[Input data — start]
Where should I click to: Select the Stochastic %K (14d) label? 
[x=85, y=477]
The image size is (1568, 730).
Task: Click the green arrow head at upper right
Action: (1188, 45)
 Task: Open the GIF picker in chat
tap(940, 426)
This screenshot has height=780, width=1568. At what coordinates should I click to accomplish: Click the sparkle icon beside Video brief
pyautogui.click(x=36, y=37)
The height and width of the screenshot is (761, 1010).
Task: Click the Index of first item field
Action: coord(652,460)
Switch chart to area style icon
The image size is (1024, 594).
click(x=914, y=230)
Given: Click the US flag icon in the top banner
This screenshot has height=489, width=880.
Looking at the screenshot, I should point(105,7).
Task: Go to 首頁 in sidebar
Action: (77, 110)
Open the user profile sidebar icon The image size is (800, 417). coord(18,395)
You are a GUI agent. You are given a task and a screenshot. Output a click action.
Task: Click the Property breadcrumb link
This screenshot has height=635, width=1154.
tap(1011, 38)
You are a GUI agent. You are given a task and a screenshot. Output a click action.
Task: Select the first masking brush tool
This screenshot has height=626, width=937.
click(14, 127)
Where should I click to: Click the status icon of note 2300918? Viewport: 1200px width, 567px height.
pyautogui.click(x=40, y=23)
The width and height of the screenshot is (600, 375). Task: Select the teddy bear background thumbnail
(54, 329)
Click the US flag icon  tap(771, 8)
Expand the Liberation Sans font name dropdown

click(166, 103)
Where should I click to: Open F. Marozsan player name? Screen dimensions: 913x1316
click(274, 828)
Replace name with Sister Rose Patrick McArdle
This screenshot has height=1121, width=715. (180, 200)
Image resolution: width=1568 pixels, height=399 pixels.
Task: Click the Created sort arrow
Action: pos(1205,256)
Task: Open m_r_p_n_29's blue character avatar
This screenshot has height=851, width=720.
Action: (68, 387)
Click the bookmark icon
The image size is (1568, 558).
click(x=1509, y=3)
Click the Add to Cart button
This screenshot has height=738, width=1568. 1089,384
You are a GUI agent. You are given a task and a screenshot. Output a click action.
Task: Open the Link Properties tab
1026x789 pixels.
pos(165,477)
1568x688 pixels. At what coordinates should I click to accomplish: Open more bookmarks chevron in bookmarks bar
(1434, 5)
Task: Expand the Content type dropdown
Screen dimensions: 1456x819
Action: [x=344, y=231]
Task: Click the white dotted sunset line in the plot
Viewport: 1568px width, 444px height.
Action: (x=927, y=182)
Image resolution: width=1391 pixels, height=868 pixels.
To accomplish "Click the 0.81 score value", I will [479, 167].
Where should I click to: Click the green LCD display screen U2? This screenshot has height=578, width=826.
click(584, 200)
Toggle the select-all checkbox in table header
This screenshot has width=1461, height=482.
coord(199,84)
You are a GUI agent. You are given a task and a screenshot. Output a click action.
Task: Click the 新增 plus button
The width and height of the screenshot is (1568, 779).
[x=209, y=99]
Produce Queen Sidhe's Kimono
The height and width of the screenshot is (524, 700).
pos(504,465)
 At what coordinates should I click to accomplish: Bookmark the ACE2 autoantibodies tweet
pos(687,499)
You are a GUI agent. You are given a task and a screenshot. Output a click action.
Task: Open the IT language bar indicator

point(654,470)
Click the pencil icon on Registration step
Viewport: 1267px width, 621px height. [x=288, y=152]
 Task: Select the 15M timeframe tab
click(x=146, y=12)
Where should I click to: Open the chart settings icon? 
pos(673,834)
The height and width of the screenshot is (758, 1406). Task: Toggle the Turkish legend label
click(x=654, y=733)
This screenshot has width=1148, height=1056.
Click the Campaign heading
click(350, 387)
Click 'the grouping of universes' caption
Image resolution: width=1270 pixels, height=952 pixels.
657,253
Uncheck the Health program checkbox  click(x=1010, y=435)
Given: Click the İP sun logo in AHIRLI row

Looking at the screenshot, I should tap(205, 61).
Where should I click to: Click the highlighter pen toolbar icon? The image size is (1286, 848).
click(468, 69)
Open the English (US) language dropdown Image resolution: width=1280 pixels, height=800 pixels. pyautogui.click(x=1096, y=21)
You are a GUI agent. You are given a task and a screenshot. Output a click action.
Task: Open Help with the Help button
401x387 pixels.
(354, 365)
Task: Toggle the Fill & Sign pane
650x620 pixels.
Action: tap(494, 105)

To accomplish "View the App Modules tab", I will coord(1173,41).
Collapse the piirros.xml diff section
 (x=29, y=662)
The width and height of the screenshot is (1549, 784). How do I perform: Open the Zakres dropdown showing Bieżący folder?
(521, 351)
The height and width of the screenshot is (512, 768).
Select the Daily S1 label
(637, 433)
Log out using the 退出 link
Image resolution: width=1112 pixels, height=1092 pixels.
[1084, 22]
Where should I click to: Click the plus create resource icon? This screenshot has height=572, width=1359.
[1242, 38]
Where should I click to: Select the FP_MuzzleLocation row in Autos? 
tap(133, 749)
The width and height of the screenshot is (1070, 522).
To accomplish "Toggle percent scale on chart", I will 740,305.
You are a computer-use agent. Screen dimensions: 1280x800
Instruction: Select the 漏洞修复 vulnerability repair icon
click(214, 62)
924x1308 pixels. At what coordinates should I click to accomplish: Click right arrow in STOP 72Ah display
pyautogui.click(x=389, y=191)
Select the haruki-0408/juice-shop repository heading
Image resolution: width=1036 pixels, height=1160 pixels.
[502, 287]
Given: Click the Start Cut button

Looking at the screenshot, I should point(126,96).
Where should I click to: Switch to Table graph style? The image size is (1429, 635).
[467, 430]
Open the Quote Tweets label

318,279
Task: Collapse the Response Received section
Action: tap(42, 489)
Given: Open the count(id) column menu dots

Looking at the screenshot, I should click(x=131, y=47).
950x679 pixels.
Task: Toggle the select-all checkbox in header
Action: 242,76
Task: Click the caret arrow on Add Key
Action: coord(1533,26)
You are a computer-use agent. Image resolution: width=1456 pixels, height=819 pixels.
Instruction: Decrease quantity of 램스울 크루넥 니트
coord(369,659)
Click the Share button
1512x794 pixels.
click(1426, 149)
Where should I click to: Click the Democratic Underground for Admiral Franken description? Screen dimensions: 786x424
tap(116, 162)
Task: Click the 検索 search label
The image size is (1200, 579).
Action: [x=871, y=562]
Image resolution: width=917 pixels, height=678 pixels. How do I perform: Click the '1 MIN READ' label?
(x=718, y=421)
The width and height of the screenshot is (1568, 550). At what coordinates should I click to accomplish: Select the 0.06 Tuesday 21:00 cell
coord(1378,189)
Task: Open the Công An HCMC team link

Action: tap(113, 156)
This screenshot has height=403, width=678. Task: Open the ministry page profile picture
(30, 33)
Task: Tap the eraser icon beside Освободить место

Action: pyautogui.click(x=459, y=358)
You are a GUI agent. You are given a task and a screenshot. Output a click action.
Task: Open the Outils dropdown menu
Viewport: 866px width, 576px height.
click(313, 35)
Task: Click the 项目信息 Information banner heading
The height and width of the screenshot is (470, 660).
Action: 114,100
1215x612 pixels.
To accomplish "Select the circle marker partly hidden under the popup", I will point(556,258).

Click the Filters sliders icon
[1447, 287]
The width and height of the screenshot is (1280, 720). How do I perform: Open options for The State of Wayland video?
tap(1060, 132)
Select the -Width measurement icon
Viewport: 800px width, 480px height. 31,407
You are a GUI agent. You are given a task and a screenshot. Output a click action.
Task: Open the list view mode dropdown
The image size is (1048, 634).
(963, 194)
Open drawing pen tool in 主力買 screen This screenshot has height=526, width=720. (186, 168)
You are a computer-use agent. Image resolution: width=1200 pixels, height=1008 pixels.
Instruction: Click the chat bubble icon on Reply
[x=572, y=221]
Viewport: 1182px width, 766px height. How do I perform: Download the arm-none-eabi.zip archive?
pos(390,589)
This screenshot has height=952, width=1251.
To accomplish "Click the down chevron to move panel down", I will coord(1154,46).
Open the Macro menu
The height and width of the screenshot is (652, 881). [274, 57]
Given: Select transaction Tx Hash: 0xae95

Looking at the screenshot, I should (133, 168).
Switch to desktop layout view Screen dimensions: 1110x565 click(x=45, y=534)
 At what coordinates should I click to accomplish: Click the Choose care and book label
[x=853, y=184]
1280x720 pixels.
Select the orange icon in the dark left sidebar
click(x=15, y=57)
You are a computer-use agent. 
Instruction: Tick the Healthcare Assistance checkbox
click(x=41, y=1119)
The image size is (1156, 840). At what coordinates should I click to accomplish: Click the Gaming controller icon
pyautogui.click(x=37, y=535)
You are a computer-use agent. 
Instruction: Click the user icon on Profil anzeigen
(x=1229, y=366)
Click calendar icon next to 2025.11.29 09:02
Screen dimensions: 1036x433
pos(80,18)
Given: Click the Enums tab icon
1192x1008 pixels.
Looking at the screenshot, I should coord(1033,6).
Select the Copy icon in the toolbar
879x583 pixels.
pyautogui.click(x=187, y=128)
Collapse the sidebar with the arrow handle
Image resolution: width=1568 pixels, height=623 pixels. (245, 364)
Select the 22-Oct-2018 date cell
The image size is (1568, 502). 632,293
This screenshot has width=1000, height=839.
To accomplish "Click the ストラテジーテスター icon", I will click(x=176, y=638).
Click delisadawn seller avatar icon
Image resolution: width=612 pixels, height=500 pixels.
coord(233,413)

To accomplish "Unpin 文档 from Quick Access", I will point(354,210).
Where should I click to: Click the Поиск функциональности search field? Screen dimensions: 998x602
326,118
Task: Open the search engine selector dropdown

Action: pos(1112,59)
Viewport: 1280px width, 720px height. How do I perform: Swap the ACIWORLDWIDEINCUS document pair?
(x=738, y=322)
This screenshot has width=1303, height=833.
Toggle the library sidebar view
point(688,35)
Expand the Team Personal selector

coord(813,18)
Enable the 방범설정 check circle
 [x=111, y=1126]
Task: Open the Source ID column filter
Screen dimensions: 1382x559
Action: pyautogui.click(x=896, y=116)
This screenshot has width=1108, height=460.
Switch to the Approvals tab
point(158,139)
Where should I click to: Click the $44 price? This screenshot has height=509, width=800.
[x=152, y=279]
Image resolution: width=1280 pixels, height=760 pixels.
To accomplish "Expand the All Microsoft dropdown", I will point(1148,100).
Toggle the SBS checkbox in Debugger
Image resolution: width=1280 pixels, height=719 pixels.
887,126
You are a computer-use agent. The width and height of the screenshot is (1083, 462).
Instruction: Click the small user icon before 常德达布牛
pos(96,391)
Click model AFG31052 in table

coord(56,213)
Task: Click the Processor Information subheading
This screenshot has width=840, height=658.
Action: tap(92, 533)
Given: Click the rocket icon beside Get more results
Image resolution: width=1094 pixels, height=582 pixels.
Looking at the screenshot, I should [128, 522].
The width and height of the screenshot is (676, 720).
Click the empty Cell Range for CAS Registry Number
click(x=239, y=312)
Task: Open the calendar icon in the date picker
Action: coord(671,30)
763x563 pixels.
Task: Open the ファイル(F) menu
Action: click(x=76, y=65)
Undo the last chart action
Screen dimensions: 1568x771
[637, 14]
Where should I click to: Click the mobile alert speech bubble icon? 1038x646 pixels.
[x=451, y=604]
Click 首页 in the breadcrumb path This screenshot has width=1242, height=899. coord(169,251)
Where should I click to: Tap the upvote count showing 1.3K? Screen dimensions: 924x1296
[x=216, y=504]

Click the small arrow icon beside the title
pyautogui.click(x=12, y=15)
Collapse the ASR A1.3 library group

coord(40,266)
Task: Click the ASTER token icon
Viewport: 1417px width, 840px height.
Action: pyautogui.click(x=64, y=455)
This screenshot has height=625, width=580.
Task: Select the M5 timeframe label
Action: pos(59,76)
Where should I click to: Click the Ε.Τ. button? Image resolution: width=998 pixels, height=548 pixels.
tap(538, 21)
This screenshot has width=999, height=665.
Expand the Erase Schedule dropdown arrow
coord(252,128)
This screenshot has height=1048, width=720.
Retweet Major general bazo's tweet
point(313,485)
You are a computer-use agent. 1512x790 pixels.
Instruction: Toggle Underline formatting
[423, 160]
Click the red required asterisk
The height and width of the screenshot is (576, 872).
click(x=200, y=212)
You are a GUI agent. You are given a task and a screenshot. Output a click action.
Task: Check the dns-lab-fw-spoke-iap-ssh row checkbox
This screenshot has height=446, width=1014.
[Input data — finish]
Find the line with "Instruction: Click the small" in the entries above. Retype it and each line after it, exactly, through the line with "The width and height of the screenshot is (676, 720).", and stop there.

Instruction: Click the small user icon before 常德达布牛
pos(96,391)
Click model AFG31052 in table

coord(56,213)
Task: Click the Processor Information subheading
This screenshot has width=840, height=658.
Action: tap(92, 533)
Given: Click the rocket icon beside Get more results
Image resolution: width=1094 pixels, height=582 pixels.
Looking at the screenshot, I should [128, 522].
The width and height of the screenshot is (676, 720).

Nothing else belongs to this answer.